━━ DATA
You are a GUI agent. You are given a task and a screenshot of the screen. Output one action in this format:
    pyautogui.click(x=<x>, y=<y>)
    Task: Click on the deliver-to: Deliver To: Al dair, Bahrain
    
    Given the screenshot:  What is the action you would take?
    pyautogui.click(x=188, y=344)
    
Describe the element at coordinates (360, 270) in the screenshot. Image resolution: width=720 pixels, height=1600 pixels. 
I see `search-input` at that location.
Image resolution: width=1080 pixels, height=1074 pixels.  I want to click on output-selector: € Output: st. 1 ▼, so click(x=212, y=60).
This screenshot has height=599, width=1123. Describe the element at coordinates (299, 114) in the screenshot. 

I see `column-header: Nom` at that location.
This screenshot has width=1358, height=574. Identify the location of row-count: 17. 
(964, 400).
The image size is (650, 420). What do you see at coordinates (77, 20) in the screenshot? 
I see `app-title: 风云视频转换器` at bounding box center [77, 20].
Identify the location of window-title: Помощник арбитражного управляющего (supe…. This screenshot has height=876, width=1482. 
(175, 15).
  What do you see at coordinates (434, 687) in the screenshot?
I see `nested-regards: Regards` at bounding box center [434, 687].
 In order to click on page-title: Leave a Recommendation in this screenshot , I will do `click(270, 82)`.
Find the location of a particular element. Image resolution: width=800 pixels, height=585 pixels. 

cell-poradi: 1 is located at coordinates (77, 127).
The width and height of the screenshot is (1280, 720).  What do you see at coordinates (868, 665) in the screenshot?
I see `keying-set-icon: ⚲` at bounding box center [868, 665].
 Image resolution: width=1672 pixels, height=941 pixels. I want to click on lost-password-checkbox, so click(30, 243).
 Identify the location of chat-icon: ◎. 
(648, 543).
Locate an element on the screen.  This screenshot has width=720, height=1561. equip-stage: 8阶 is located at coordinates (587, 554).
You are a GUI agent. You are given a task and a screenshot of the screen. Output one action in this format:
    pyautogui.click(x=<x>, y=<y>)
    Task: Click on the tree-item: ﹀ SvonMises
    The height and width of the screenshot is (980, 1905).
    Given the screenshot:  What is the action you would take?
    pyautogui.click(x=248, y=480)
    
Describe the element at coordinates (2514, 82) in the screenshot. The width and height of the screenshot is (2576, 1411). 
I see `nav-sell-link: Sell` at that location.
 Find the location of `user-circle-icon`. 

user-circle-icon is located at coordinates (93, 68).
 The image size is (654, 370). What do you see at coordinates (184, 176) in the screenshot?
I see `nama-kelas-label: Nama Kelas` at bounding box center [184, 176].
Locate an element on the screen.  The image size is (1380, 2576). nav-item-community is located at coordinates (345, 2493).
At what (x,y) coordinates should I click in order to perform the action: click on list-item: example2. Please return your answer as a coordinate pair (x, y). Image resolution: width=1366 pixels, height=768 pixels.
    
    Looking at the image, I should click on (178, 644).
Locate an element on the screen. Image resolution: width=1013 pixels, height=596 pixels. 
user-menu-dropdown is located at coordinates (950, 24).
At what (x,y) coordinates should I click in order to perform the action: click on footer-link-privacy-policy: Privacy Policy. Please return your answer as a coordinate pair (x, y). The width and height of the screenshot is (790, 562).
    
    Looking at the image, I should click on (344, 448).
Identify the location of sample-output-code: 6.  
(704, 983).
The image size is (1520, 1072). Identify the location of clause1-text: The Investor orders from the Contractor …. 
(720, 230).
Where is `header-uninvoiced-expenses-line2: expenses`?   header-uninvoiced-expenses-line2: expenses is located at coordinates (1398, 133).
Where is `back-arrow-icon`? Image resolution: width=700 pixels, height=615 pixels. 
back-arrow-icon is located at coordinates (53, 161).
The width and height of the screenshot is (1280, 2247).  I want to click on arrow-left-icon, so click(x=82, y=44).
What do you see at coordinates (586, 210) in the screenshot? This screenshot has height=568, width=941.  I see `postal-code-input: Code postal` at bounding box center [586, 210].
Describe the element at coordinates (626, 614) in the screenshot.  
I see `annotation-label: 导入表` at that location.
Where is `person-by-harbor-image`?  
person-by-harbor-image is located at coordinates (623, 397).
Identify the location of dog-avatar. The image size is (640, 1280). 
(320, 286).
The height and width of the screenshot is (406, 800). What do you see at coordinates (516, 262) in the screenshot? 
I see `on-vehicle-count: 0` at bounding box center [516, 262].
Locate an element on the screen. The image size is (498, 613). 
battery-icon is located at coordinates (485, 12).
━━━━
- WHAT THE TASK ASKS:
Recast all of the data above as a numbered list, one line per item, with blank lines left out.

- TASK SOLUTION:
1. You are a GUI agent. You are given a task and a screenshot of the screen. Output one action in this format:
2.     pyautogui.click(x=<x>, y=<y>)
3.     Task: Click on the deliver-to: Deliver To: Al dair, Bahrain
4.     Given the screenshot:  What is the action you would take?
5.     pyautogui.click(x=188, y=344)
6. Describe the element at coordinates (360, 270) in the screenshot. Image resolution: width=720 pixels, height=1600 pixels. 
7. I see `search-input` at that location.
8. Image resolution: width=1080 pixels, height=1074 pixels.  I want to click on output-selector: € Output: st. 1 ▼, so click(x=212, y=60).
9. This screenshot has height=599, width=1123. Describe the element at coordinates (299, 114) in the screenshot. 
10. I see `column-header: Nom` at that location.
11. This screenshot has width=1358, height=574. Identify the location of row-count: 17. 
12. (964, 400).
13. The image size is (650, 420). What do you see at coordinates (77, 20) in the screenshot? 
14. I see `app-title: 风云视频转换器` at bounding box center [77, 20].
15. Identify the location of window-title: Помощник арбитражного управляющего (supe…. This screenshot has height=876, width=1482. 
16. (175, 15).
17.   What do you see at coordinates (434, 687) in the screenshot?
18. I see `nested-regards: Regards` at bounding box center [434, 687].
19.  In order to click on page-title: Leave a Recommendation in this screenshot , I will do `click(270, 82)`.
20. Find the location of a particular element. Image resolution: width=800 pixels, height=585 pixels. 
21. cell-poradi: 1 is located at coordinates (77, 127).
22. The width and height of the screenshot is (1280, 720).  What do you see at coordinates (868, 665) in the screenshot?
23. I see `keying-set-icon: ⚲` at bounding box center [868, 665].
24.  Image resolution: width=1672 pixels, height=941 pixels. I want to click on lost-password-checkbox, so click(30, 243).
25.  Identify the location of chat-icon: ◎. 
26. (648, 543).
27. Locate an element on the screen.  This screenshot has width=720, height=1561. equip-stage: 8阶 is located at coordinates (587, 554).
28. You are a GUI agent. You are given a task and a screenshot of the screen. Output one action in this format:
29.     pyautogui.click(x=<x>, y=<y>)
30.     Task: Click on the tree-item: ﹀ SvonMises
31.     The height and width of the screenshot is (980, 1905).
32.     Given the screenshot:  What is the action you would take?
33.     pyautogui.click(x=248, y=480)
34. Describe the element at coordinates (2514, 82) in the screenshot. The width and height of the screenshot is (2576, 1411). 
35. I see `nav-sell-link: Sell` at that location.
36.  Find the location of `user-circle-icon`. 
37. user-circle-icon is located at coordinates (93, 68).
38.  The image size is (654, 370). What do you see at coordinates (184, 176) in the screenshot?
39. I see `nama-kelas-label: Nama Kelas` at bounding box center [184, 176].
40. Locate an element on the screen.  The image size is (1380, 2576). nav-item-community is located at coordinates (345, 2493).
41. At what (x,y) coordinates should I click in order to perform the action: click on list-item: example2. Please return your answer as a coordinate pair (x, y). Image resolution: width=1366 pixels, height=768 pixels.
42.     Looking at the image, I should click on (178, 644).
43. Locate an element on the screen. Image resolution: width=1013 pixels, height=596 pixels. 
44. user-menu-dropdown is located at coordinates (950, 24).
45. At what (x,y) coordinates should I click in order to perform the action: click on footer-link-privacy-policy: Privacy Policy. Please return your answer as a coordinate pair (x, y). The width and height of the screenshot is (790, 562).
46.     Looking at the image, I should click on (344, 448).
47. Identify the location of sample-output-code: 6.  
48. (704, 983).
49. The image size is (1520, 1072). Identify the location of clause1-text: The Investor orders from the Contractor …. 
50. (720, 230).
51. Where is `header-uninvoiced-expenses-line2: expenses`?   header-uninvoiced-expenses-line2: expenses is located at coordinates (1398, 133).
52. Where is `back-arrow-icon`? Image resolution: width=700 pixels, height=615 pixels. 
53. back-arrow-icon is located at coordinates (53, 161).
54. The width and height of the screenshot is (1280, 2247).  I want to click on arrow-left-icon, so click(x=82, y=44).
55. What do you see at coordinates (586, 210) in the screenshot? This screenshot has height=568, width=941.  I see `postal-code-input: Code postal` at bounding box center [586, 210].
56. Describe the element at coordinates (626, 614) in the screenshot.  
57. I see `annotation-label: 导入表` at that location.
58. Where is `person-by-harbor-image`?  
59. person-by-harbor-image is located at coordinates (623, 397).
60. Identify the location of dog-avatar. The image size is (640, 1280). 
61. (320, 286).
62. The height and width of the screenshot is (406, 800). What do you see at coordinates (516, 262) in the screenshot? 
63. I see `on-vehicle-count: 0` at bounding box center [516, 262].
64. Locate an element on the screen. The image size is (498, 613). 
65. battery-icon is located at coordinates (485, 12).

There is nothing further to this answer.